#### DIRECTIONS
Write out the listing again, substituting "px" for every "pixels" and changing nothing else. Leave out the pictures.

(Records on finding items on screens)
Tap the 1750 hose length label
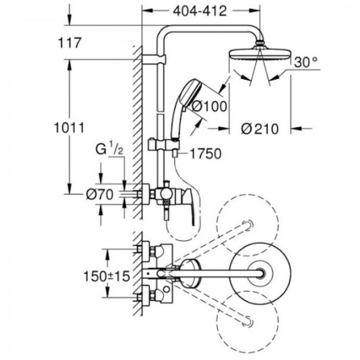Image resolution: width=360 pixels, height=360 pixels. coord(205,154)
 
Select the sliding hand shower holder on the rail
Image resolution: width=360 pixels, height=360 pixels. coord(164,145)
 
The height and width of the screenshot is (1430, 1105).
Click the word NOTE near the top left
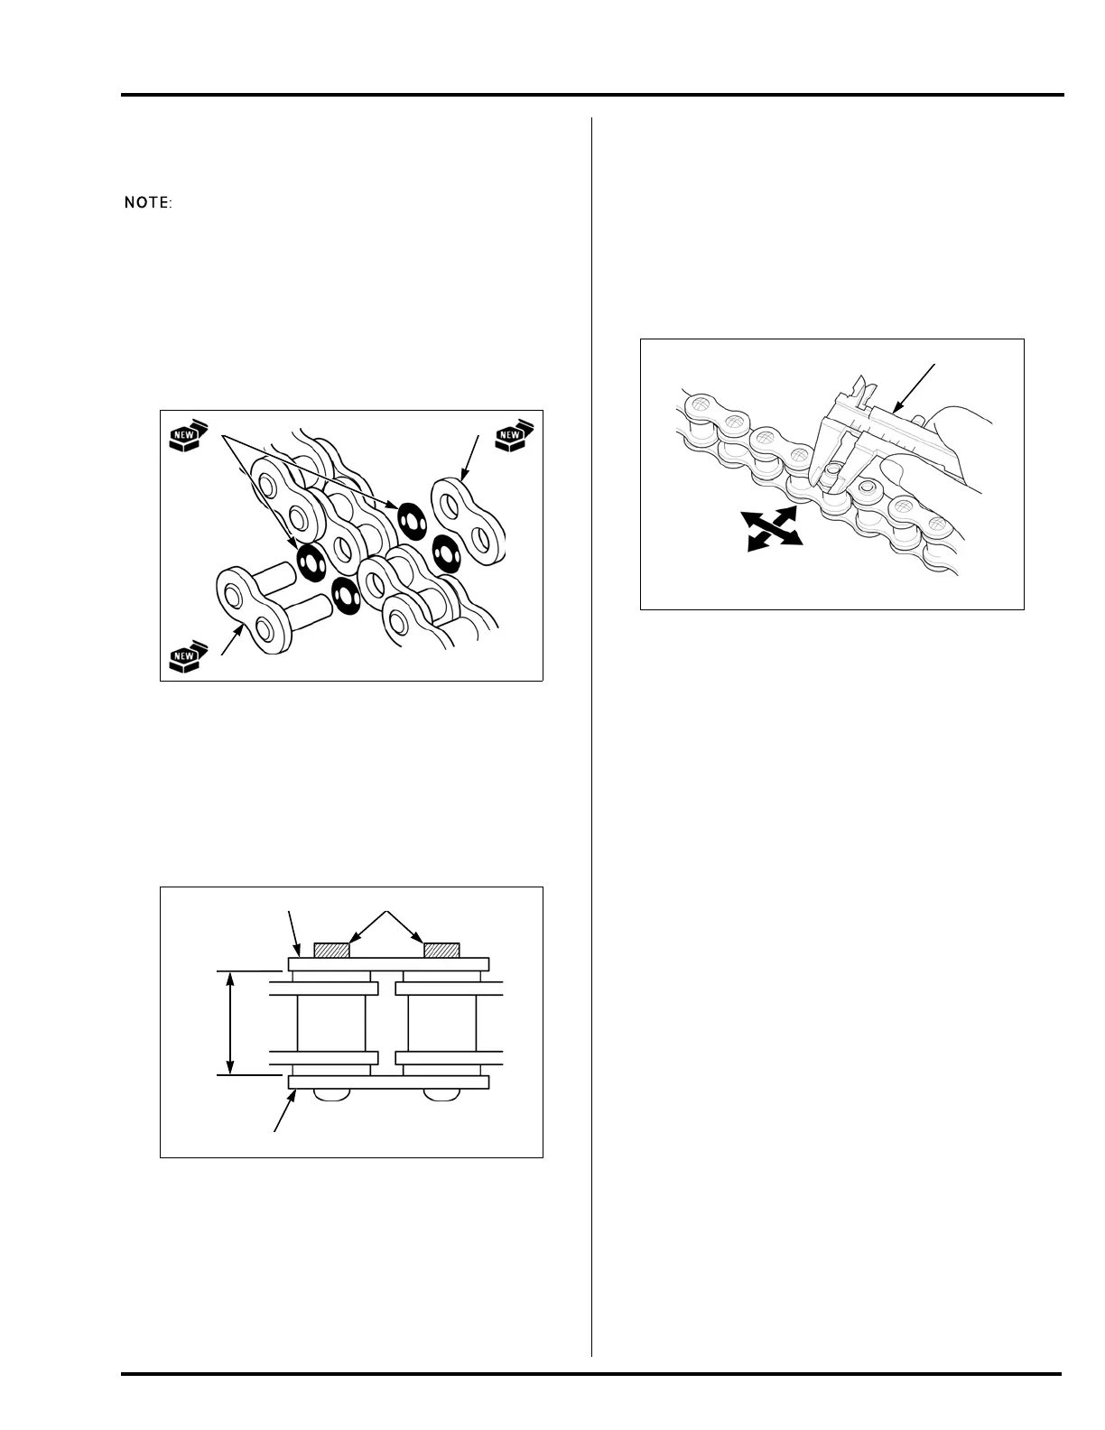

#### THE SOLUTION
Tap the 1750 hose length label
Image resolution: width=360 px, height=360 px. coord(205,154)
 
Select the sliding hand shower holder on the rail
Image resolution: width=360 px, height=360 px. coord(164,145)
 
The height and width of the screenshot is (1430, 1105).
Click the word NOTE near the top left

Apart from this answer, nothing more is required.